Jiang Xue, Wang Yong, Jia Baorui, Qu Xuanhui, Qin Mingli
Beijing Advanced Innovation Center for Materials Genome Engineering, Collaborative Innovation Center of Steel Technology, University of Science and Technology Beijing, Beijing 100083, China.
Beijing Advanced Innovation Center for Materials Genome Engineering, Institute for Advanced Materials and Technology, University of Science and Technology Beijing, Beijing 100083, China.
ACS Appl Mater Interfaces. 2022 Sep 14;14(36):41141-41148. doi: 10.1021/acsami.2c13435. Epub 2022 Aug 31.
Electrocatalytic water splitting is an attractive way to generate hydrogen and oxygen for obtaining clean energy. Oxygen evolution reaction (OER), as one of the half reactions of oxygen evolution, is kinetically unfavorable involving the transfer of four electrons. Hydroxides are promising candidates for efficient OER electrocatalysts toward water splitting because of their high intrinsic activity and active surface area. However, quantitative prediction of hydroxide electrocatalytic performances from high-dimensional component spaces remains a challenge, severely hindering the performance-oriented precise composition and process design. Herein, we introduce a machine learning-based OER activity prediction method for hydroxide catalysts under extensive doping space for the first time. The relationship among composition, morphology, phase, pH value of the electrolyte, type of the working electrode, and overpotential was successfully fitted by the random forest algorithm. The model shows a good precision on the forecast of new experiments with a mean relative error of 4.74%. Furthermore, a new high-activity hydroxide catalyst NiFeLa was rationally designed and experimentally prepared, showing an ultra-low OP of 226 mV for a current density of 10 mA cm. This work provides an effective and novel way for hydroxide electrocatalyst prediction, which can further enhance the electrocatalyst design toward high catalytic performance.

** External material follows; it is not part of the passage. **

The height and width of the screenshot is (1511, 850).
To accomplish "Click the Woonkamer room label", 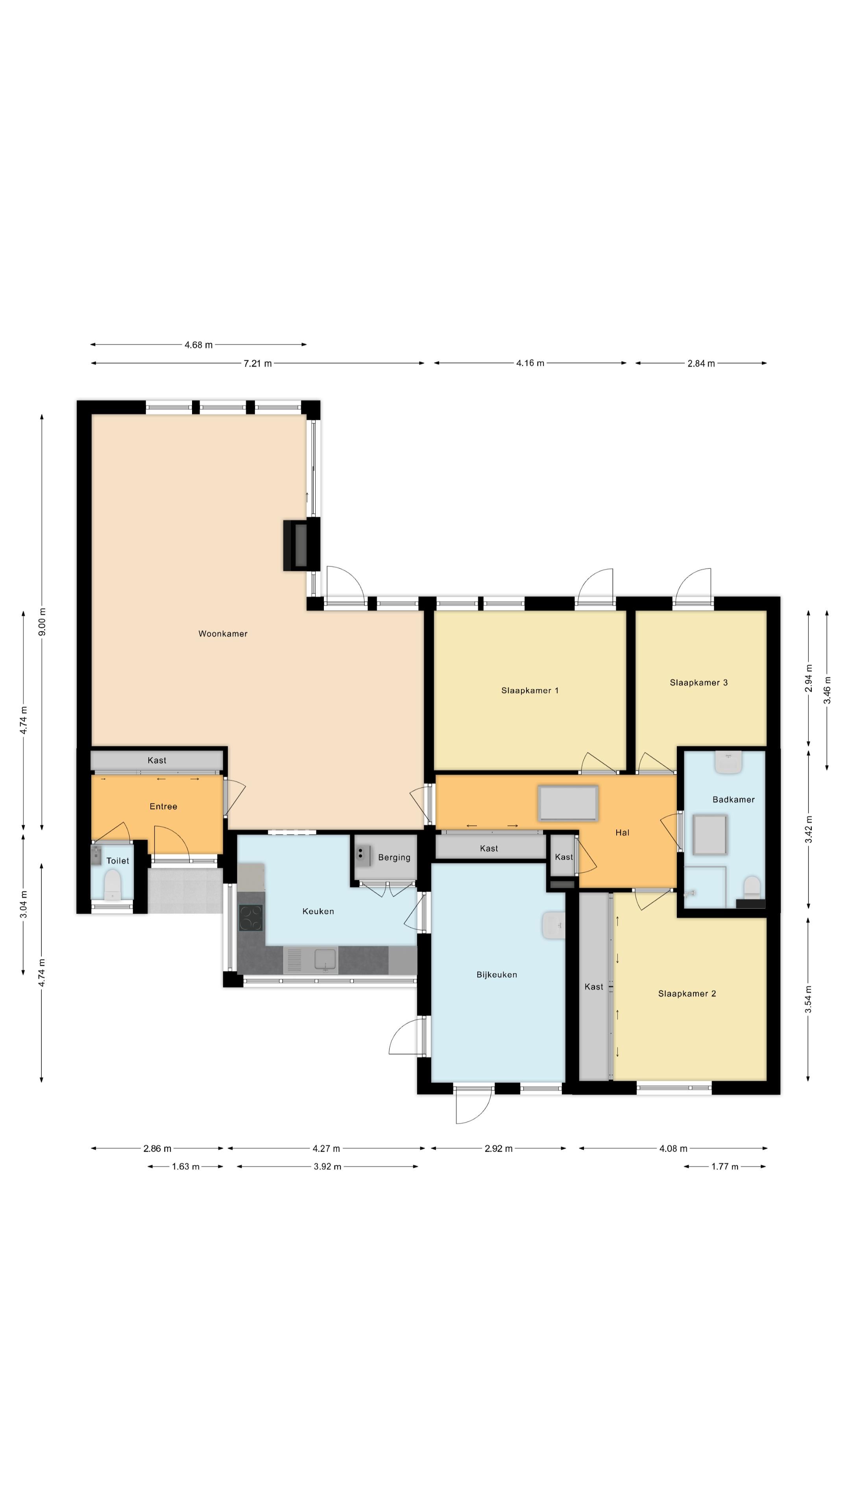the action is [223, 634].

电催化水分解是一种极具吸引力的获取清洁能源的制氢和制氧方法。析氧反应(OER)作为析氧的半反应之一,在动力学上是不利的,涉及四个电子的转移。氢氧化物因其高本征活性和活性表面积,是用于高效析氧电催化水分解的有前景的候选材料。然而,从高维成分空间对氢氧化物电催化性能进行定量预测仍然是一个挑战,严重阻碍了以性能为导向的精确成分和工艺设计。在此,我们首次引入了一种基于机器学习的在广泛掺杂空间下的氢氧化物催化剂析氧活性预测方法。通过随机森林算法成功拟合了成分、形态、相、电解液pH值、工作电极类型和过电位之间的关系。该模型对新实验的预测具有良好的精度,平均相对误差为4.74%。此外,合理设计并通过实验制备了一种新型高活性氢氧化物催化剂NiFeLa,在电流密度为10 mA cm时显示出226 mV的超低过电位。这项工作为氢氧化物电催化剂预测提供了一种有效且新颖的方法,可进一步推动高催化性能电催化剂的设计。